Les LLC avec gain MYC et t(MYC) ont une survie globale similaire.
Le partenaire de MYC joue un rôle dans la survie globale des LLC t(MYC) : il existe une diminution de la survie globale des LLC t(MYC) avec partenaire IG par rapport aux LLC t(MYC) non IG ; en revanche, il n’y a pas de différence statistiquement significative entre ces 2 groupes en ce qui concerne le statut IGHV, la complexité du caryotype, la del(17p) ou autres anomalies cytogénétiques.
Le seul paramètre qui impacte significativement la survie globale des LLC avec anomalies MYC (translocation ou gain) est la présence d’une délétion 17p.
Conclusion
• Les anomalies du gène MYC sont associées à des facteurs de pronostic défavorable tels que le statut IGVH non muté, un caryotype complexe, la présence d’une del(17p), del(11q), del (8p), et gain 2p.
• Elles impactent significativement la survie globale des patients, que ce soit des LLC avec gain ou t(MYC).
• Le pronostic est encore plus défavorable si association à la del(17p) pour une LLC « double-hit » avec gain MYC + del(17p) ou t(MYC) + del(17p). Il faut rechercher les anomalies de MYC par FISH de façon systématique.

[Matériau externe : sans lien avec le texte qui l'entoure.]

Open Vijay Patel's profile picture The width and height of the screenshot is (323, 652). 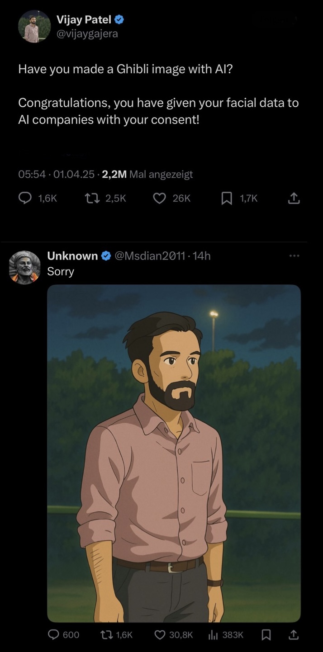tap(34, 26)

• L’étude objective le rôle sur la survie du partenaire de type IG dans les t(MYC) qui pourrait être en lien avec une surexpression de MYC plus importante.
• L’étude se poursuit avec :
– mesure de l’expression du gène MYC par ddPCR ;
– identification des gènes partenaires non IG des t(MYC) par cartographie optique du génome ;
– paysage mutationnel par NGS pour déterminer s’il existe un profil particulier de ces LLC ;
– étude in vitro de la sensibilité aux drogues anti-LLC sur cellules primaires : iBTK, iBCL2.